Now let's talk about the Pareto Principle. This principle is named after the Italian economist Vilfredo Pareto, who found that 80% of the land in Italy was owned by just 20% of the people. Now this 80, 20 rule has been found to work in many different situations. For example, about 80% of the profit in a regular company comes from just 20% of the products. 80% of the student related problems at a university are caused by just 20% of the students. 80% of the users of a piece of software use just 20% of the software features.
That's the Pareto Principle, 80, 20. Now with respect to KPIs this suggests focusing on a few key measures. The measures that reflect the essence of the most important organizational drivers. The 20% of factors that drive the 80% of the results. So how many KPIs should an organization have?

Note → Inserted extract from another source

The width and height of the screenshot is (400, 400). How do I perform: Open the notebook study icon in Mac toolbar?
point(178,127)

The consensus seems to be that the number of KPIs should be somewhere between 10 and 20. Yes, this is more than Professor Miller's seven, plus or minus two, but here we're taking advantage of the fact that we can write these numbers down or put them on a computer screen, so that they don't have to be stored in the short term memory of our brain.
With too few KPIs you're missing measurements that can tell you something important about your complex organization. You're like the pilots in our example who want to try to fly the plane by looking at just one instrument reading. But with too many KPIs you are overwhelming the human brain. And an overwhelmed brain tends to just start blocking things out randomly. It is better to strategically go through a set of potential KPIs and identify the most important ones, rather than have a manager's overwhelmed brain randomly focus on a few items.

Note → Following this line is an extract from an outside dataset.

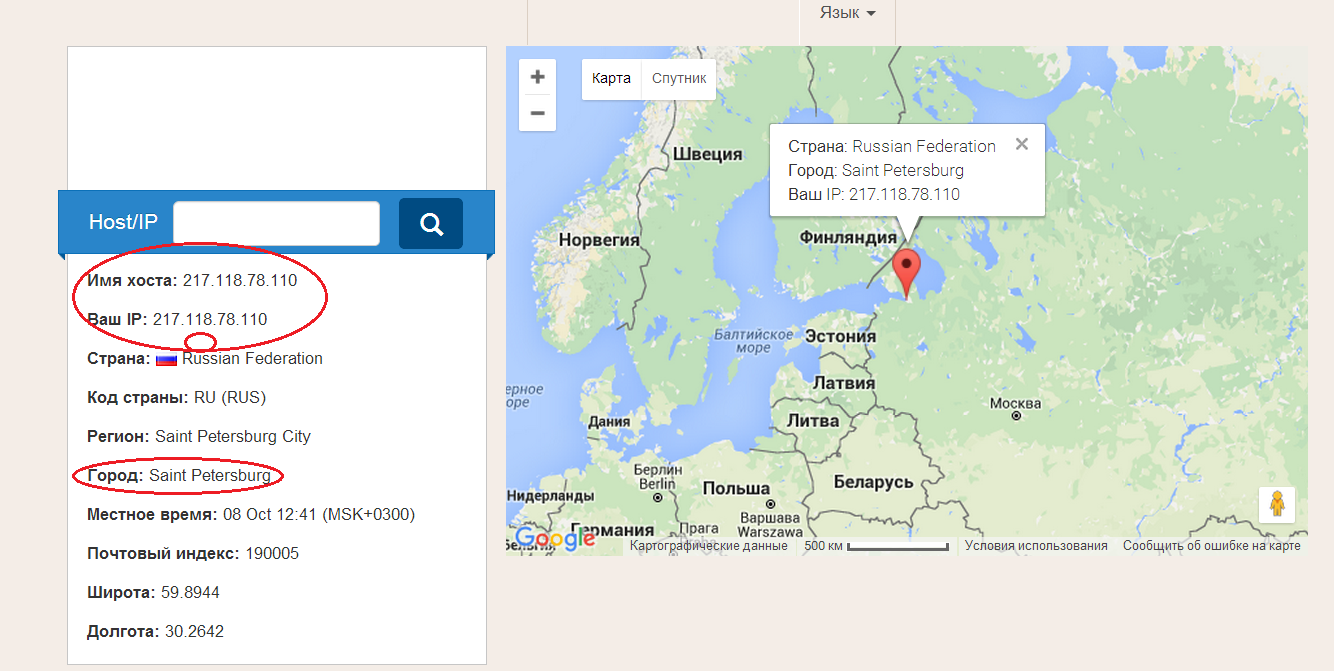Click the 500 км map scale bar

(x=895, y=546)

So what's the best number of KPIs? Somewhere between 10 and 20. The Balanced Scorecard is a way to organize these 10 or 20 KPIs into coherent groupings.
In this course, accounting professors Jim and Kay Stice explain what KPIs your business should consider in a balanced scorecard, from financial goals to employee and customer satisfaction. They describe how to craft a clear mission statement that complements your KPIs, and how to tie performance to incentives. Plus, get a look at KPIs in action, as Jim and Kay break down a case study examining a trucking company's balanced scorecard.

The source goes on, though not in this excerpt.